Edit: The slides of my invited talk at WLP 2009 on Monadic Constraint Programming are now available.
Abstract:
A constraint programming system combines two essential components: a constraint solver and a search engine. The constraint solver reasons about satisfiability of conjunctions of constraints, and the search engine controls the search for solutions by iteratively exploring a disjunctive search tree defined by the constraint program. In this paper we give a monadic definition of constraint programming where the solver is defined as a monad threaded through the monadic search tree. We are then able to define search and search strategies as first class objects that can themselves be built or extended by composable search transformers. Search transformers give a powerful and unifying approach to viewing search in constraint programming, and the resulting constraint programming system is first class and extremely flexible.
Let's briefly look at the n queens example from the paper. First, there is the nqueens model:
nqueens n = exist n $ \queens -> model queens n /\
enumerate queens
model queens n = queens ‘allin‘ (1,n) /\
alldifferent queens /\
diagonals queens
allin queens range = conj [q ‘in_domain‘ range | q <- queens ] alldifferent queens = conj [ qi @\= qj | qi:qjs <- tails queens, qj <- qjs ] diagonals queens = conj [ qi @\== (qj @+ d) /\ qj @\== (qi @+ d) | qi:qjs <- tails queens, (qj,d) <- zip qjs [1..]] conj = foldl (/\) true
The enumeration of possible values can be quite sophisticated, e.g.
enumerate = Lazy . (label firstfail middleout)
where firstfail selects the queen with the smallest
domain first, and middleout selects the middle values
in the domain first. You can easily write custom variable and
value selection strategies, or alternative enumeration functions.
To actually compute solutions, we have to solve the model:
> solve dfs it $ nqueens 4
[[2,4,1,3],[3,1,4,2]]
i.e. we yields these two solutions of 4 queens:


The search strategy used above is depth-first search (dfs) without
any additional search transformers (i.e. identity transformer it).
Here are three variations, using alternative search strategies:
> solve dfs (nb 100 :- db 25 :- bb newBound) $ nqueens 4
> solve bfs (db 25 :- nb 100 :- bb newBound) $ nqueens 4
> solve bfs (ld 10 :- nb 100 :- bb newBound) $ nqueens 4
where
- bfs is the breadth-first queueing strategy,
- nb n stops search after visiting n nodes in the search tree,
- dbn does not visit nodes below depth n in the search tree,
- ld n does not visit nodes that are more than n right branches from the root of the search tree (limited discrepancy), and
- bb newBound is branch-and-bound optimization (in this example the value of the last queen is minimized; makes more sense for other problems).

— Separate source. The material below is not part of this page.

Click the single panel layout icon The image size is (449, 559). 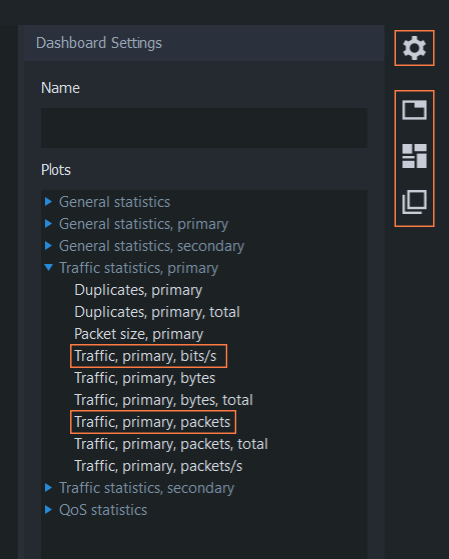point(414,110)
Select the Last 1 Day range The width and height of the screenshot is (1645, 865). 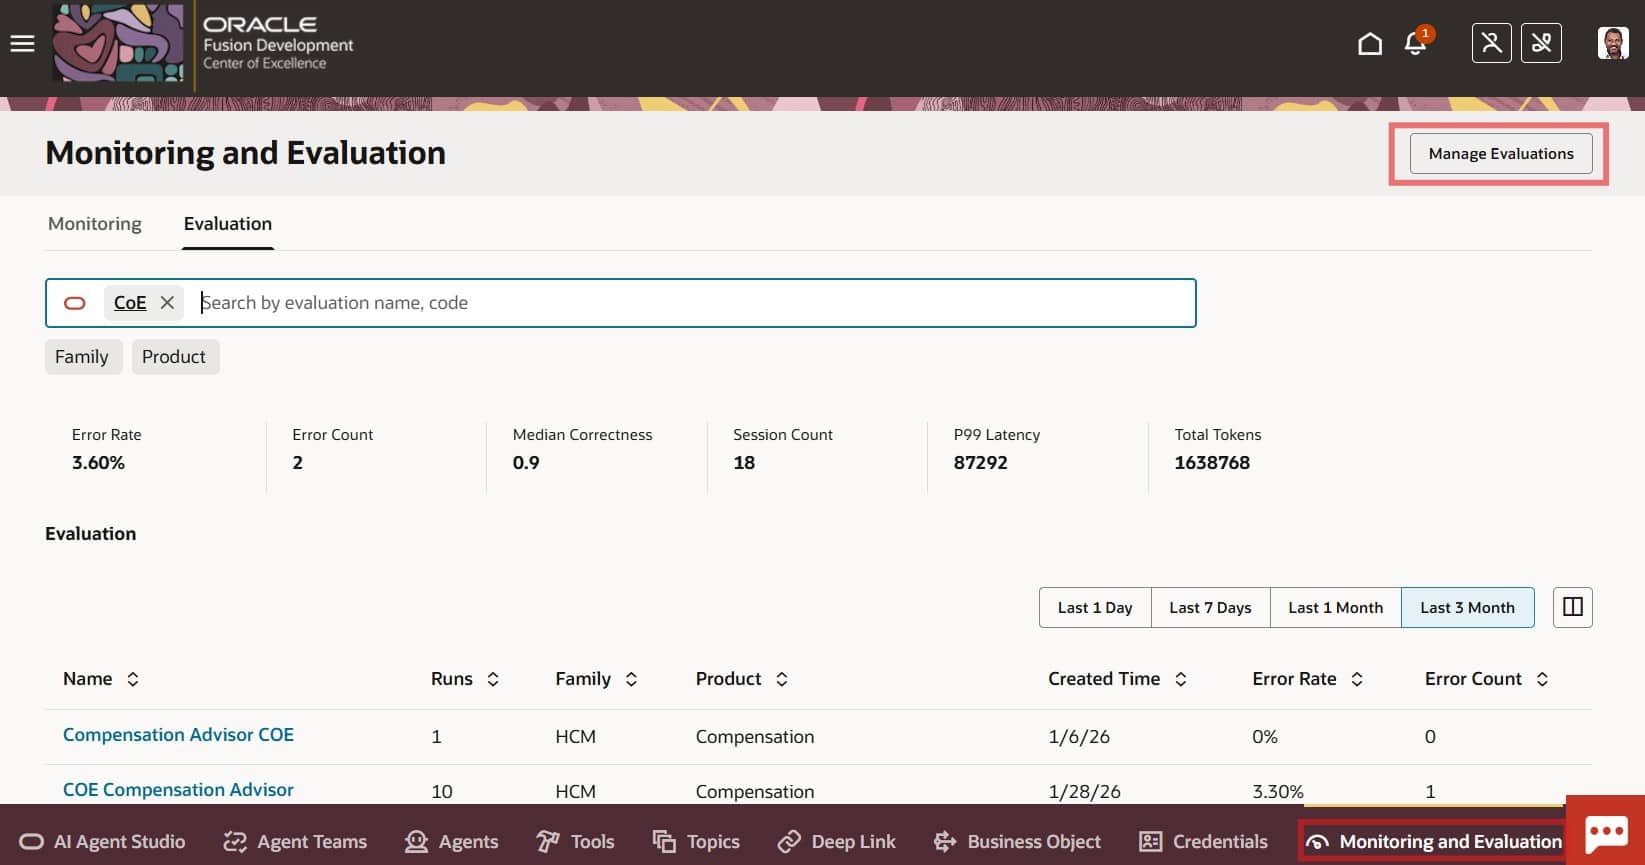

The :- operator combines the various (composable) search transformers. The purpose of these search transformers is of course to find (all, one, the best) solutions more quickly.
More
- Draft paper
- Prototype code (requires GHC >= 6.10)
Your feedback is appreciated.
7 comments:
I read your paper and it's very interesting, i'm looking at the code to grasp the details now.
By the way, is there also a darcs repo for the code?
U'm mainly interested since i'd like to write a flexible and complete dependency solver for cabal-install, it needs something equivalent to soft or valued constraints, but i guess those can be implemented with the branch and bound transformer.
Hi Saizan,
> I read your paper and it's very interesting, i'm looking at the code to
> grasp the details now.
Thanks!
> By the way, is there also a darcs repo for the code?
No. I'm willing to put it somewhere for interested people to extend. Is
there a Haskell code hosting service you can recommend?
> U'm mainly interested since i'd like to write a flexible and complete
> dependency solver for cabal-install, it needs something equivalent to
> soft or valued constraints, but i guess those can be implemented with
> the branch and bound transformer.
Can you tell me a bit about the this problem and the optimization aspect
involved?
Cheers,
Tom
For the repo you can ask for an account here http://community.haskell.org/
For the problem the description is too lengthy for this comment box so i've put it on hpaste :)
http://hpaste.org/13776
Hi Tom & his readers (heh),
This is an excellent draft, I really enjoyed reading it.
I had written (many months ago, on a computer which has gone of our world) a solver for the nqueens problem and that was not as elegant as your solution... Moreover, you describe a very interesting method.
I'll try to apply it during the upcoming days.
I really thank you for this article.
Thanks a lot for your interest, Alp.
Please let us (me and my readers ;-) know how it goes with your appplication.
Cheers,
Tom
Really nice piece of software. I enjoyed J. M. Spivey and S. Seres' "Embedding Prolog in Haskell" a lot and I always wondered if it could be extended to constraint programming. Now I just have the answer :)
On Page 1, ... its principal job _is_ to determine unsatisfiability of a conjunction.